Les califes ou la lutte de pouvoir

Ruines de la mosquée d'Hakim au Caire (gravure du XIXe siècle).
Ruines de la mosquée d’Hakim au Caire (gravure du XIXe siècle).

Déjà, le Coran reconnaissait le titre de "calife", soit de vicaire, de lieutenant, à Adam et au roi David, devenu le successeur de Saul par la volonté de Dieu et qui, ainsi, se voyait pourvu d’une sorte de vice-royauté divine. L’islam allait donc reprendre ce titre pour en parer les successeurs du Prophète, dotés, de fait, d’une autorité aussi bien spirituelle que temporelle.
Aux lendemains de la mort de Mahomet, cette autorité suprême devait échoir à Abou Bakr, qui initia le premier califat. Omar, devait lui succédait deux ans plus tard puis, en 644, Othman et, en 656, Ali, le cousin et le gendre du Prophète.
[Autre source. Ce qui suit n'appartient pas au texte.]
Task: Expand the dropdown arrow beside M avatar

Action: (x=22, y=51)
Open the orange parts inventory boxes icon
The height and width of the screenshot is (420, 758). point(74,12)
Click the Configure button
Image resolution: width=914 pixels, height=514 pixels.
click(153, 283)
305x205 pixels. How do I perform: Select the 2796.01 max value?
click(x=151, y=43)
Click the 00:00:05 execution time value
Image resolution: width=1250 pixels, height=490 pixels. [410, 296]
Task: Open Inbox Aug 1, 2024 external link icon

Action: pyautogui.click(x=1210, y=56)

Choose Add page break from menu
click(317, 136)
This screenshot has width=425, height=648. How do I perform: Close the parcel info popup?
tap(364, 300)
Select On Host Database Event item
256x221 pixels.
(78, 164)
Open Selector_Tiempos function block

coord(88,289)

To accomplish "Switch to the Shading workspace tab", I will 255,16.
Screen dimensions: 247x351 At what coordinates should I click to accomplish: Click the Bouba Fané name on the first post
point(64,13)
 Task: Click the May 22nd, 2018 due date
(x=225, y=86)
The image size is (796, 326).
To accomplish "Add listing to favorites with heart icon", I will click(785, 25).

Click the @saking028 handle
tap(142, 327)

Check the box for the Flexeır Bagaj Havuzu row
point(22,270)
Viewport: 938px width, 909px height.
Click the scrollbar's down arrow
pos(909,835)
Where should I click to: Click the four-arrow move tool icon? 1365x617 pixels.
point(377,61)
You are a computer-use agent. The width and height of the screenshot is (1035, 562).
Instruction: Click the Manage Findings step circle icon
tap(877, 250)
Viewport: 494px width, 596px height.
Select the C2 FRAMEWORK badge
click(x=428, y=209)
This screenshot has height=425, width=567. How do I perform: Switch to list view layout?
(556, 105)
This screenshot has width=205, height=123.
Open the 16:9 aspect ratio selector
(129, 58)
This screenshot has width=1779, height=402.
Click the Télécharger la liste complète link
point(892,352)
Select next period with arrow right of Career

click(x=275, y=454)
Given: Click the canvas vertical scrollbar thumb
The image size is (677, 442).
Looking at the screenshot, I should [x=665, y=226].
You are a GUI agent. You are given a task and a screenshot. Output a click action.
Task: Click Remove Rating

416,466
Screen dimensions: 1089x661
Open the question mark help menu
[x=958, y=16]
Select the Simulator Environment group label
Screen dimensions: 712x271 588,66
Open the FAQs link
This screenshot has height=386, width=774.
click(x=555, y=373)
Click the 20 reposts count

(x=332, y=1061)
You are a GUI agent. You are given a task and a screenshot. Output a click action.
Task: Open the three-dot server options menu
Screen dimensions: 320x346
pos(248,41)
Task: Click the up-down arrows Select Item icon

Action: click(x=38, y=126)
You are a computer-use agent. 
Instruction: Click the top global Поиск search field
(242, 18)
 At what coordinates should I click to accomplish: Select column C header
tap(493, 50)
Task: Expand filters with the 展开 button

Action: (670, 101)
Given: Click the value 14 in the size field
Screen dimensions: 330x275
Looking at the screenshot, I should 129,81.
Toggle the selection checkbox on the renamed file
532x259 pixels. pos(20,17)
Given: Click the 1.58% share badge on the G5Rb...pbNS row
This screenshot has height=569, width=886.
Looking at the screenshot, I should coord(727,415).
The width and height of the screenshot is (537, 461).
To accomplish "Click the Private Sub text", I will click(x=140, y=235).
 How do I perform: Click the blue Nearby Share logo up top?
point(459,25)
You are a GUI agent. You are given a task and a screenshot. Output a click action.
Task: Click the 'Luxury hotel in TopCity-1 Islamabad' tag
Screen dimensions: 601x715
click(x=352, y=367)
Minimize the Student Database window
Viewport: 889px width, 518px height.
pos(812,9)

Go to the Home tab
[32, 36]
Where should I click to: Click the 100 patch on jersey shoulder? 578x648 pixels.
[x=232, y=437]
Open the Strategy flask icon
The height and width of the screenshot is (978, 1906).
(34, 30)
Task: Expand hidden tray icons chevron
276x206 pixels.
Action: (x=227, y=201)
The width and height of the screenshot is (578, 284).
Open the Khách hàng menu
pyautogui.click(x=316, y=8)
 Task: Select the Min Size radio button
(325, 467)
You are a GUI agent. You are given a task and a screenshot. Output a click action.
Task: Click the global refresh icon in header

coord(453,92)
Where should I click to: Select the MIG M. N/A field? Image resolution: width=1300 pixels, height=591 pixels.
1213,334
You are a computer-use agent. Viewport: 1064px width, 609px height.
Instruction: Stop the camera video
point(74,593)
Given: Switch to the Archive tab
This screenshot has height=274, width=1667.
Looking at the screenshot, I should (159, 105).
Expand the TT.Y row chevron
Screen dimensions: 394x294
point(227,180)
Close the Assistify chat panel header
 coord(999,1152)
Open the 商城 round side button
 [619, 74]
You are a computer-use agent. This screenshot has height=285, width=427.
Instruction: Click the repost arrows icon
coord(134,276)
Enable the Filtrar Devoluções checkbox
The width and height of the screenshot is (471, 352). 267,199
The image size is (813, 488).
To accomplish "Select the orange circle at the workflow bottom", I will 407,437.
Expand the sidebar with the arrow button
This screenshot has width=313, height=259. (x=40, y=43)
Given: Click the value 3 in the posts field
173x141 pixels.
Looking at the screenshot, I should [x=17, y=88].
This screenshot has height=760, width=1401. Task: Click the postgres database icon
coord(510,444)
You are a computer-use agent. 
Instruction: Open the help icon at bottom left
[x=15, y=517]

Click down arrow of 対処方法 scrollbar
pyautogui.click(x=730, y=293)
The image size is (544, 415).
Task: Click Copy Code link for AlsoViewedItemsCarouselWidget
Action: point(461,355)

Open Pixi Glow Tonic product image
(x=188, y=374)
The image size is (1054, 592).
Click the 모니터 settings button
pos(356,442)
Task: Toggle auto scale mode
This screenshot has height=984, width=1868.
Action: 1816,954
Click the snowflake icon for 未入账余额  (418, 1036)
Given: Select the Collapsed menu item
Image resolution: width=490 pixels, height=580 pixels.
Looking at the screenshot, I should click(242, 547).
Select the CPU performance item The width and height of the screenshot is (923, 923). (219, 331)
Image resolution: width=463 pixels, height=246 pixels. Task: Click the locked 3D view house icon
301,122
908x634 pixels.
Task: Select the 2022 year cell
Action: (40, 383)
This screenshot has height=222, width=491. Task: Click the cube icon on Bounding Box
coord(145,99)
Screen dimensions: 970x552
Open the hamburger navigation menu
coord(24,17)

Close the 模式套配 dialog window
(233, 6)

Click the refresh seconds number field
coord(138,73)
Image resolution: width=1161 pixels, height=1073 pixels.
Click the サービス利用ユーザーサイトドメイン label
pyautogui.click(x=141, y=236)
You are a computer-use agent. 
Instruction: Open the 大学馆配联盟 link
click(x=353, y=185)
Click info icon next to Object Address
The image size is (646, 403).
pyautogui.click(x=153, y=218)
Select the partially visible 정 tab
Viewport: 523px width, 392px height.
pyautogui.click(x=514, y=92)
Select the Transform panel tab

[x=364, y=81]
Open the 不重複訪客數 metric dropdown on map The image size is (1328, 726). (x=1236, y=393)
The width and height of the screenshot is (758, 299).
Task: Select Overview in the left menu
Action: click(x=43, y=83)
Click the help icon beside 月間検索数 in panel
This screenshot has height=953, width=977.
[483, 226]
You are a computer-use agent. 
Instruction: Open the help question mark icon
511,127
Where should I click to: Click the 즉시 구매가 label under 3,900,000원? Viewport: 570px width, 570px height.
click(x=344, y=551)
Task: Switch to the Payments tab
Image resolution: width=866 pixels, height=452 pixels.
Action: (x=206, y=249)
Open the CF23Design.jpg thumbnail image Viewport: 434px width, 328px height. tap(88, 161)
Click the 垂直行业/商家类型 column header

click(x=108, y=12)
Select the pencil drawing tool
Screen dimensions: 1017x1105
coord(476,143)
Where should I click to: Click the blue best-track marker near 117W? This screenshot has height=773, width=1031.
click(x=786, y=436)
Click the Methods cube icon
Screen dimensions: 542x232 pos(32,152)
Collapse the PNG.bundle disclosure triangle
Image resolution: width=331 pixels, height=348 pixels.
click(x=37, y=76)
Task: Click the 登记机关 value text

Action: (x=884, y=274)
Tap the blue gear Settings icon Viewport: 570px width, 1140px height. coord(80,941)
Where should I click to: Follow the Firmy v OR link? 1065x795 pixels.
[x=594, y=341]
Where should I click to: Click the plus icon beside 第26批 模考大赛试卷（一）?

C’est ce que l’on nomme les "califes orthodoxes". Pourquoi orthodoxes ? Tout bonnement parce que, après eux, l’islam devait se diviser entre les chiites, fidèles des fils d’Ali et les Omeyyades, dont le premier représentant fut Moawiya Ier. Les Omeyyades devaient régner sur le califat de Damas de 661 à 750, date à laquelle les fidèles d’Ali devaient renverser les Omeyyades au profit des Abbassides, installés à Bagdad. Branche et origine différente ; capitale différente : les deux califats n’ont décidément rien en commun. Ils n’apparaissent pas même comme une succession, un changement dynastique pourrait-on dire, tant les chiites et les sunnites sont opposés dans leur conception de l’islam et, surtout, de son autorité. Et alors que les Abbassides régnaient sur Bagdad, les Omeyyades devaient fonder un nouveau califat, une nouvelle branche en Espagne, où le califat de Cordoue perdurera jusqu’en 1031.
Parallèlement, les Fatimides allaient fonder un califat rival en Egypte. L’islam, jusqu’alors divisé en deux mondes, se voyait soumis à l’autorité de trois successeurs de Mahomet, de trois vicaires du Prophète. Surtout, il devenait le symbole d’une lutte de pouvoir purement temporel. Car si l’on  peut reconnaître dans la division entre sunnites et chiites, une division sur le fond -notamment sur la possible interprétation du Coran ou sur son acceptation littérale, une division religieuse donc, avec l’instauration du califat fatimide, c’est véritablement une séparation du monde musulman pour et par le pouvoir.
Au final, les Fatimides cèderont la place aux Abbassides, réfugiés de Bagdad envahie par les Mongols (XIIIe siècle). Mais c’est une coquille vide qu’il cèderont, les Abbassides du Caire n’ayant plus aucun pouvoir si ce n’est nominal.